Speaker
Description
SMILE, the Solar wind Magnetosphere Ionosphere Link Explorer, is a joint science mission between the European Space Agency and the Chinese Academy of Sciences. The spacecraft will be uniquely equipped to study the interaction between the Earth’s magnetosphere-ionosphere system and the solar wind on a global scale. SMILE’s instruments will explore this science through imaging of the solar wind charge exchange soft X-ray emission from the dayside magnetosheath, simultaneous imaging of the UV northern aurora and in situ monitoring of the solar wind and magnetosheath plasma and magnetic field conditions.

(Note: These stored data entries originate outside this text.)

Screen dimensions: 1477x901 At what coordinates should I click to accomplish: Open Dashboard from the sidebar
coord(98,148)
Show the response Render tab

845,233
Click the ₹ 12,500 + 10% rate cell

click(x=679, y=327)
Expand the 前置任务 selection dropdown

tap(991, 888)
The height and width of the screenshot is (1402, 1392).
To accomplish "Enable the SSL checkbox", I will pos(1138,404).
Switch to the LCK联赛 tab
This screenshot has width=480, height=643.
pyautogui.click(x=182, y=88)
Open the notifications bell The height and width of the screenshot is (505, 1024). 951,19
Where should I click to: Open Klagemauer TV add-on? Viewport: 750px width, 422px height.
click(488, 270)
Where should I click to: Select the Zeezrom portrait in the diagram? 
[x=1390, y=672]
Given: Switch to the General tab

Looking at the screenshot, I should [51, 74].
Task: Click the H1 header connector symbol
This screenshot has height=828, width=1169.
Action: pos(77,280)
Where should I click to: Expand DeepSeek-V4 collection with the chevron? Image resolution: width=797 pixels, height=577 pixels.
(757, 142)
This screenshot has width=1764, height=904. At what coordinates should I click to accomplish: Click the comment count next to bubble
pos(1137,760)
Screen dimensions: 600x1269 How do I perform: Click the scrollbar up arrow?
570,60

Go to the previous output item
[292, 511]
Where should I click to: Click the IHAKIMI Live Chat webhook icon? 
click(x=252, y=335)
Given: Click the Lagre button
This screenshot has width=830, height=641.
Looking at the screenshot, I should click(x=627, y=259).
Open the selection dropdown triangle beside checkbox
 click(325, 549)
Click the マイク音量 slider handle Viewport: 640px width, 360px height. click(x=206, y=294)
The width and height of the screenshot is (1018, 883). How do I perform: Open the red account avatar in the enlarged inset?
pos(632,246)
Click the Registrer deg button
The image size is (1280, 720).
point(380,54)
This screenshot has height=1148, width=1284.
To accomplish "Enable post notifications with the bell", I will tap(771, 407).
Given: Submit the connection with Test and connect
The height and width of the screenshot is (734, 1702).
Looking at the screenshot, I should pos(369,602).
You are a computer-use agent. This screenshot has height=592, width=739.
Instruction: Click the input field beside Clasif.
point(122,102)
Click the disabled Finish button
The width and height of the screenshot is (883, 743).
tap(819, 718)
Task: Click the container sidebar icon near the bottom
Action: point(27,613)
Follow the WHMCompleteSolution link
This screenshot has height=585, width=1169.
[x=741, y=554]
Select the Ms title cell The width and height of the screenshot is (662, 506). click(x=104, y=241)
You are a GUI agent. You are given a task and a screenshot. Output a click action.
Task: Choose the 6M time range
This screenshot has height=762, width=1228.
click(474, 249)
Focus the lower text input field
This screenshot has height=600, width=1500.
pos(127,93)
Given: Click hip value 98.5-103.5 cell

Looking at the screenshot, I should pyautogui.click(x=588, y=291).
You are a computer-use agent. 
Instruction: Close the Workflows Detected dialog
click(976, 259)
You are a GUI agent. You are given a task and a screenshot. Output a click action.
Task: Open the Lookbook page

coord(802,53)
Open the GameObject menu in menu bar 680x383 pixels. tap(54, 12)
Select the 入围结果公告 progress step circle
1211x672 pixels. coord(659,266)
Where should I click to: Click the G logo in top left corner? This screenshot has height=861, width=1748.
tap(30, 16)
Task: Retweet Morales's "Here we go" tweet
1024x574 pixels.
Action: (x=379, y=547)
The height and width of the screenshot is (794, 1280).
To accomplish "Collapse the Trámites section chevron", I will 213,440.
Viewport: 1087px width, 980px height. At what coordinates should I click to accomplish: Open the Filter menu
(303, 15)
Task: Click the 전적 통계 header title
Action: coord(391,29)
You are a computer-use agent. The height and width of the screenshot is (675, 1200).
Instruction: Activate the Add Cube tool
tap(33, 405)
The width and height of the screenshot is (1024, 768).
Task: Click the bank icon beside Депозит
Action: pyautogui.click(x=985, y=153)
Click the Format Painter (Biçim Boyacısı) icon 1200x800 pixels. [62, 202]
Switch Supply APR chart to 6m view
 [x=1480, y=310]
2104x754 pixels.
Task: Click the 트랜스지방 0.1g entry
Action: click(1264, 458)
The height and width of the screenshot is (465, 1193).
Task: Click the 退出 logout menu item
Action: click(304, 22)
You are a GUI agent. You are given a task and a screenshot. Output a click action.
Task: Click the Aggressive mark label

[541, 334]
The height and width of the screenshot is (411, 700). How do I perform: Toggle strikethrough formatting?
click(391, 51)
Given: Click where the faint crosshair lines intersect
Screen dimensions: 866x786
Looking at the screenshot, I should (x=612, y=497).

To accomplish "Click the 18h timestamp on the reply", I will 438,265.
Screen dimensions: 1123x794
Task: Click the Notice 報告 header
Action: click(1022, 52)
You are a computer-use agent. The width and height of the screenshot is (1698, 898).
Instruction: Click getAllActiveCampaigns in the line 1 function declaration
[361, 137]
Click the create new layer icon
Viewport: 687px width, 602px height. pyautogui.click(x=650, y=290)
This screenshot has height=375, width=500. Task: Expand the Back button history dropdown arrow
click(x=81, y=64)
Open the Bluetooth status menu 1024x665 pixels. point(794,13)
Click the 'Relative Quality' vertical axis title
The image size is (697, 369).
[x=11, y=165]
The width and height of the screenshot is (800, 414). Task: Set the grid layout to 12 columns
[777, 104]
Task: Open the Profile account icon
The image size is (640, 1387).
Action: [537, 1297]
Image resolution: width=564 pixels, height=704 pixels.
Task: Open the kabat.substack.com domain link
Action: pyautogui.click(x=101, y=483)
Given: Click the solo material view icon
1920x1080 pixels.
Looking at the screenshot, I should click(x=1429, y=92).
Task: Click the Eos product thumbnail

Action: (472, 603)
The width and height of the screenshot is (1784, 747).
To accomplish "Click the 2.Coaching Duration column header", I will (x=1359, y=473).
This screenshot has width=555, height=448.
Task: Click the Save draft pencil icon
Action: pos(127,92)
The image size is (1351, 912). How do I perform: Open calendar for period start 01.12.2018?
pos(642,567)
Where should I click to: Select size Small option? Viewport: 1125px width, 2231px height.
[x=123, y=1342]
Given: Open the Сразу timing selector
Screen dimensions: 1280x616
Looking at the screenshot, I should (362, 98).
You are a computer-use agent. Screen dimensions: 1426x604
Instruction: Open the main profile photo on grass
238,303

The Soft X-ray Imager (SXI) is the instrument being designed to observe X-ray photons emitted by the solar wind charge exchange process at photon energies between 200 eV and 2000 eV, using a lobster-eye micropore optic to observe over an ultra-wide field of view around 16° x 25°. X-rays will be collected using a focal plane array of two custom-designed CCDs, each consisting of 18 µm square pixels in a 4510 by 4510 array. The pixel array is asymmetrically split into image and store regions with a ratio of approximately 6:1 such that areas of 6 x 6 native pixels are binned on-chip before readout, thus creating super-pixels of 108 µm square in the image area.
SMILE will be placed in a highly elliptical polar orbit, passing in and out of the Earth’s radiation belts every 48 hours. Proton damage accumulated in the CCDs during the mission’s nominal 3-year lifetime will degrade their performance (such as through decreases in Charge Transfer Efficiency), negatively impacting the instrument’s ability to detect low energy X-rays incident on the regions of the CCD image area furthest from the detector outputs. The design for the SMILE-SXI CCDs will be presented here, including discussion of proposed operating schemes, event detection algorithms, expected end of life CCD performance and results obtained from representative devices.